Taken about a year ago, oldie XTi:


----------



## Eek

Quote:



Originally Posted by *smokiez*


Bobo our Rhino









Taken about a year ago, oldie XTi:











Focus is good, but i would work on composition and lighting. The way you cropped of at the limbs makes the picture awkward. The background, even when blurred out with wide aperture is distracting. The black tv i'm guessing(?) pulls my attention away from the subject. The picture has a slightly underexposed and popped with flash look to it.

Edit: I'll go ahead and critique this one too since no1 gave it any comments.

Quote:



Originally Posted by *iscariot*


I like it, nice balanced colour scheme, very earthy feel


Waikato River NZ by iscariot1, on Flickr


The composition is good but the colors are rather unnatural.
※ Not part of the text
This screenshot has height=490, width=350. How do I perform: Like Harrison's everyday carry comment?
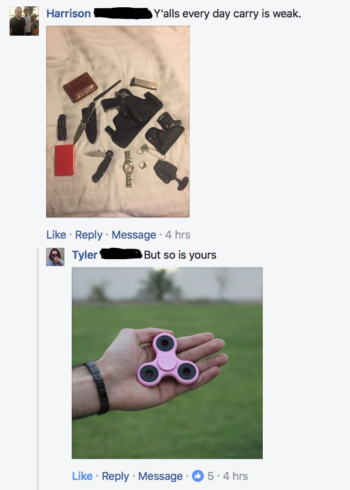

Viewing on a calibrated monitor, the sky has a very apparent magenta color cast too it.. Seems like a little too much post processing done. A good way to give the sky a little better definition is to shoot on a cloudy day but that doesn't always work out. I would drag the photo into photoshop and add a gradient adjustment layer on the sky to darken it a slight bit without changing the hue. The flaring was pretty distracting also. Also seems you you really pumped up the contrast on this shot too, lots of the trees have lost detail clipped into the shadows.

Here is my pic.


----------



## theCanadian

The garb of your subject could be more appropriate considering the topic. I find the ducks to be a little distracting, and the blown sidwalk takes a little away from the shot as well. Maybe reducing the exposure a half stop would help, as the skin is very bright too. Overall I'm a fan of the concept.


----------



## Cole19

I like it alot, but the background seems unnaturally dark. Which adds to the effect of the photo I guess.


IMG_0316.jpg by colbyjax, on Flickr


----------



## Eek

Quote:



Originally Posted by *Cole19*


I like it alot, but the background seems unnaturally dark. Which adds to the effect of the photo I guess.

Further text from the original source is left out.